Source records:
# # # # # # #

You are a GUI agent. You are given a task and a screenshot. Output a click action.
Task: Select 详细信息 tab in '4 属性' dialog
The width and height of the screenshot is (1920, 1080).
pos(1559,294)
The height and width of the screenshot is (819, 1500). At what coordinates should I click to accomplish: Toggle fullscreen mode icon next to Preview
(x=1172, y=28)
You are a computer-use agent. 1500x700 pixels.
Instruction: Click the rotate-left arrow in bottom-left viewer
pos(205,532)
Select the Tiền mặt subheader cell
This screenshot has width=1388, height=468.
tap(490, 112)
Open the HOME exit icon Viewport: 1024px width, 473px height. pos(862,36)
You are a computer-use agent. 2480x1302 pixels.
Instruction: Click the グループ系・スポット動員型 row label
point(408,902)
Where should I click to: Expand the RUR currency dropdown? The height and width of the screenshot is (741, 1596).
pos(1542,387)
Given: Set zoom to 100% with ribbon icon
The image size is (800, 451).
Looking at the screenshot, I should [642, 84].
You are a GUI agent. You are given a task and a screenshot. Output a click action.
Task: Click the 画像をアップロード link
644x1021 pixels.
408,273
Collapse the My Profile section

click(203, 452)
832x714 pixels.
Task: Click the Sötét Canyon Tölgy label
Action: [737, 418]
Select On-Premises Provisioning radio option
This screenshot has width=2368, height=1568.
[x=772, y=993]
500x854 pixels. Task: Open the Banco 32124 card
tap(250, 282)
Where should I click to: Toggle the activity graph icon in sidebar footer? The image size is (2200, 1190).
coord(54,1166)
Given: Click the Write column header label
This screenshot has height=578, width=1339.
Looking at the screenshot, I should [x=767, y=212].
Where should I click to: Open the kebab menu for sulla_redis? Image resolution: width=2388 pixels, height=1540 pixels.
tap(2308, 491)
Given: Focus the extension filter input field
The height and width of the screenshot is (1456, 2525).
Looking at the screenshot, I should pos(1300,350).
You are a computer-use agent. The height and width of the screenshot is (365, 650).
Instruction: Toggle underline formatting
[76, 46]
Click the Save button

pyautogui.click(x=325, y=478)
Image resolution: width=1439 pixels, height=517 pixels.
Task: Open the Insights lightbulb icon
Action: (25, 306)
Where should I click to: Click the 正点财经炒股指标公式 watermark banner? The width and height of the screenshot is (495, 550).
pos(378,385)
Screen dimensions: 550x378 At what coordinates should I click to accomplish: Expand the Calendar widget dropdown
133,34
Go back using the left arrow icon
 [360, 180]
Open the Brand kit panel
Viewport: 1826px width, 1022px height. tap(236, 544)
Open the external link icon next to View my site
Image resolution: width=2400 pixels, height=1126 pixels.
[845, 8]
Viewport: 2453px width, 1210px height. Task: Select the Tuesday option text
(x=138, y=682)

# # # # # # #

*WHAT IS NEEDED*: Output as a numbered list, skipping blank lines, the part of the entries that opens with the line containing "Open the external" and runs through the end of the entries, both ends included.

*THE COMPLETED TASK*:
1. Open the external link icon next to View my site
2. Image resolution: width=2400 pixels, height=1126 pixels.
3. [845, 8]
4. Viewport: 2453px width, 1210px height. Task: Select the Tuesday option text
5. (x=138, y=682)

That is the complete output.